Lorenz Werthmann: Gründer des Caritasverband
Vor sich sehen Sie eine Büste des katholischen Priesters und Sozialpolitikers Lorenz Werthmann (1858–1921), dem Gründer des Deutschen Caritasverbandes.
Lorenz Werthmann, Gründer des Caritasverbandes
Lorenz Werthmann wurde 1858 als Sohn eines Gutsverwalters in Geisenheim geboren. Nach dem Abitur zog es ihn 1881 nach Rom, wo er am Collegium Germanicum Theologie studierte. Dort traf er auf bedeutende Persönlichkeiten wie Papst Leo XIII. und Franz Hitze, die sein soziales Engagement nachhaltig prägten.
Nach seiner Priesterweihe und Promotion in Theologie und Philosophie kehrte Werthmann nach Deutschland zurück. In Limburg diente er zunächst als bischöflicher Sekretär, bevor er als Domkaplan in Frankfurt die Armut und die sozialen Nöte der Menschen in der Großstadt unmittelbar erlebte. Diese Erfahrungen weckten in ihm den festen Willen, Bedürftigen zu helfen. Schon nach kurzer Zeit kehrte er nach Limburg zurück und folgte Bischof Christian Roos nach seiner Wahl zum Erzbischof von Freiburg im Jahr 1886 als Sekretär in die Bischofsstadt. Dort engagierte sich Werthmann als Mitglied im Verein "Arbeiterwohl" und im Vincentiusverein und verfolgte mit Interesse die entstehende Caritasbewegung. Er erkannte die Notwendigkeit, karitative Arbeit zu organisieren und zu professionalisieren, um effektiv helfen zu können. Am 9. November 1897, auf dem zweiten Caritastag in Köln, rief der 39-jährige Theologe zur Gründung des Caritasverbandes auf. Seine Vision war klar: Die Kirche sollte eine aktive Rolle in der sozialen Arbeit spielen und die Fachlichkeit in der sozialen Arbeit gestärkt werden.
Während des Ersten Weltkriegs wurde die Not vieler Menschen so groß, dass die Deutsche Bischofskonferenz 1916 die Caritas als den Sozialverband der katholischen Kirche in Deutschland anerkannte.
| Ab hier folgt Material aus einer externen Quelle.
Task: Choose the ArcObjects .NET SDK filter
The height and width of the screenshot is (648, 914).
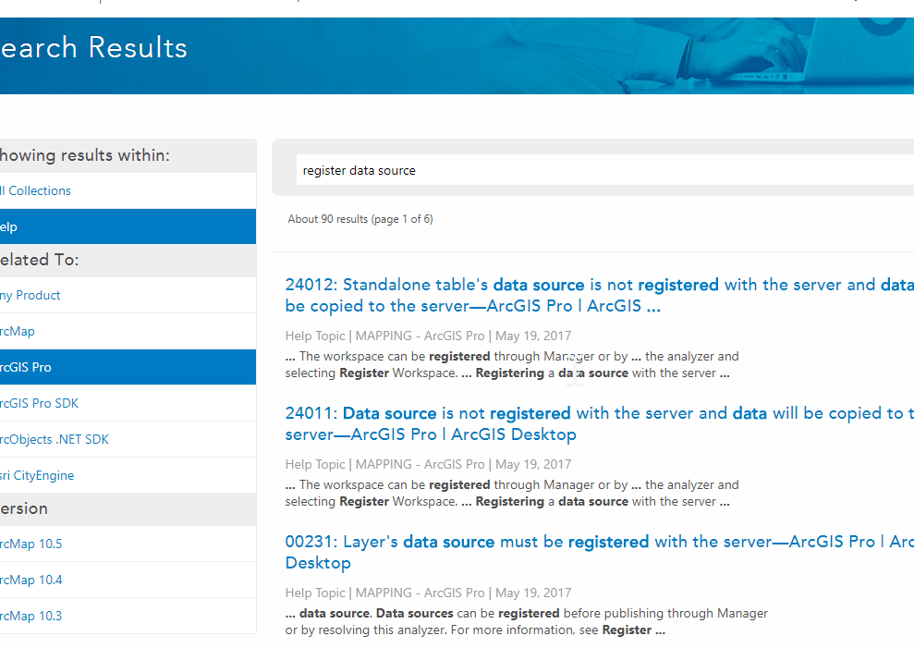Action: (55, 439)
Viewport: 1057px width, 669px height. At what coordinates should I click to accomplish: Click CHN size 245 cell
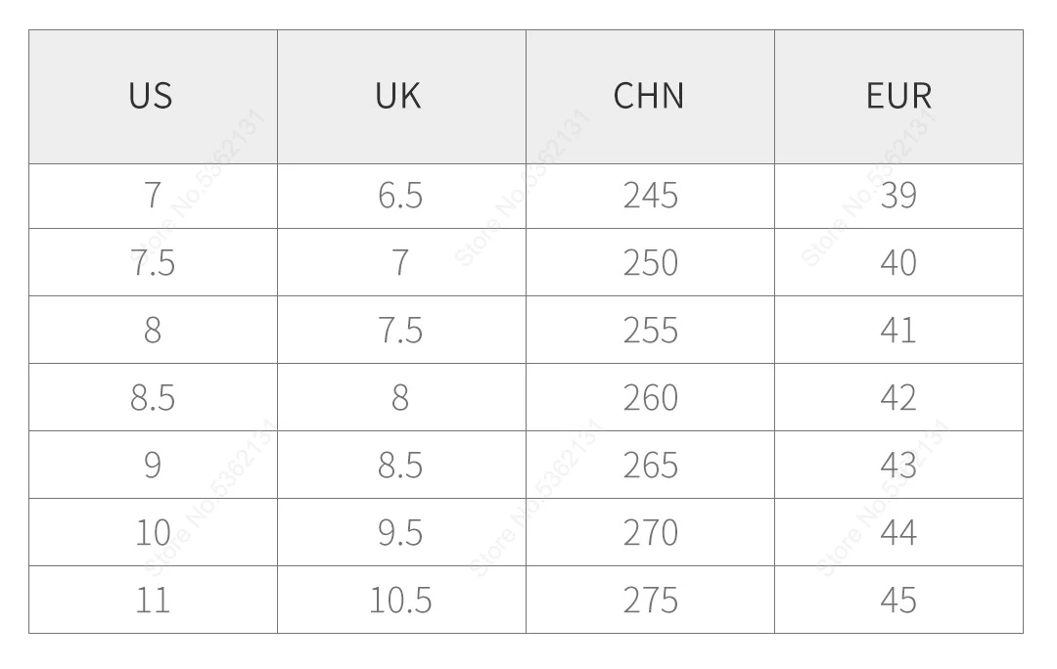650,196
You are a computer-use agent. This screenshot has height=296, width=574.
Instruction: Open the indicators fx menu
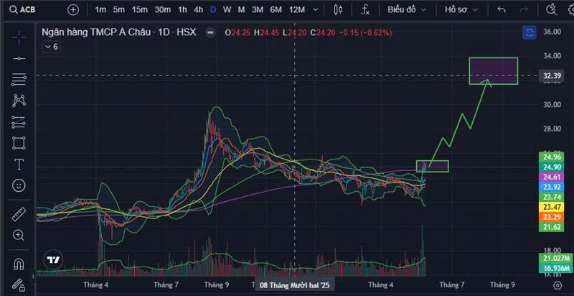click(x=365, y=10)
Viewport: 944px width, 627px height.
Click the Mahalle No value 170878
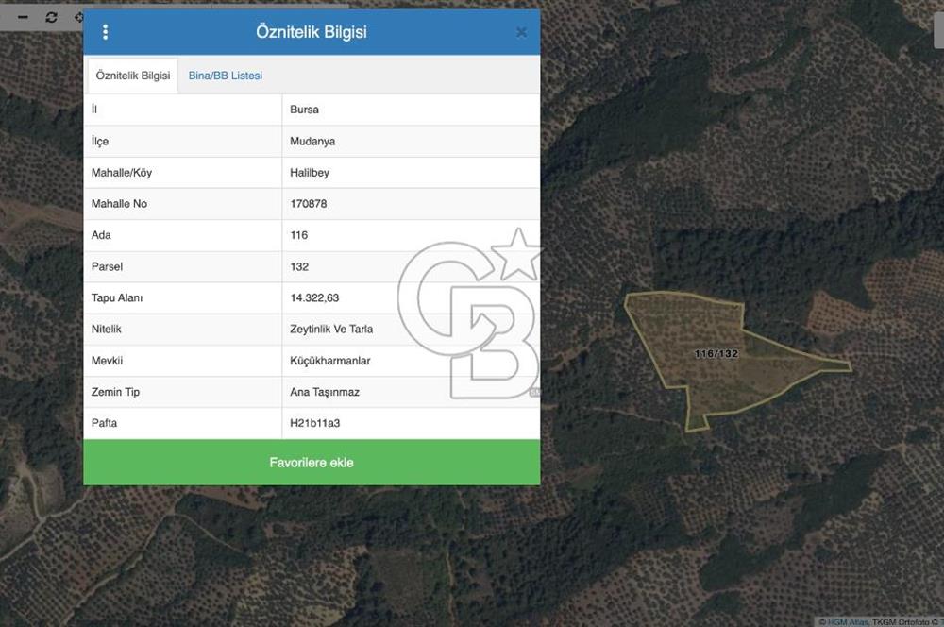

Doch Werthmanns Engagement hatte auch eine Kehrseite. Werthmann, der sich stark für die Auswandererfürsorge einsetzte, befürwortete den deutschen Kolonialismus, den er als Chance sah, die christliche Mission zu fördern. Während des Krieges formulierte er als Ziel die Vergrößerung des deutschen Kolonialreiches, um die „Segnungen des Christentums“ zu verbreiten. Zudem engagierte sich im „Verein für das Deutschtum im Ausland“. Werthmanns konservative Ansichten und seine Betonung auf die Bewahrung des „Deutschtums“ und des Katholizismus in der Migration führten zu Spannungen mit liberaleren und progressiveren Kräften. Auch noch nach dem Ende der deutschen Kolonialherrschaft 1919 protestierte er lautstark gegen den Verlust der Kolonien und argumentierte, dass die Deutschen ein Recht auf ihre Kolonien hätten.
Trotz dieser Kontroversen bleibt Werthmanns Beitrag zur sozialen Arbeit unbestritten. Seine Visionen leben bis heute weiter und prägen die soziale Landschaft in Deutschland. Heute engagieren sich insgesamt 1,2 Millionen ehren- und hauptamtlich Mitarbeitende in der Caritas.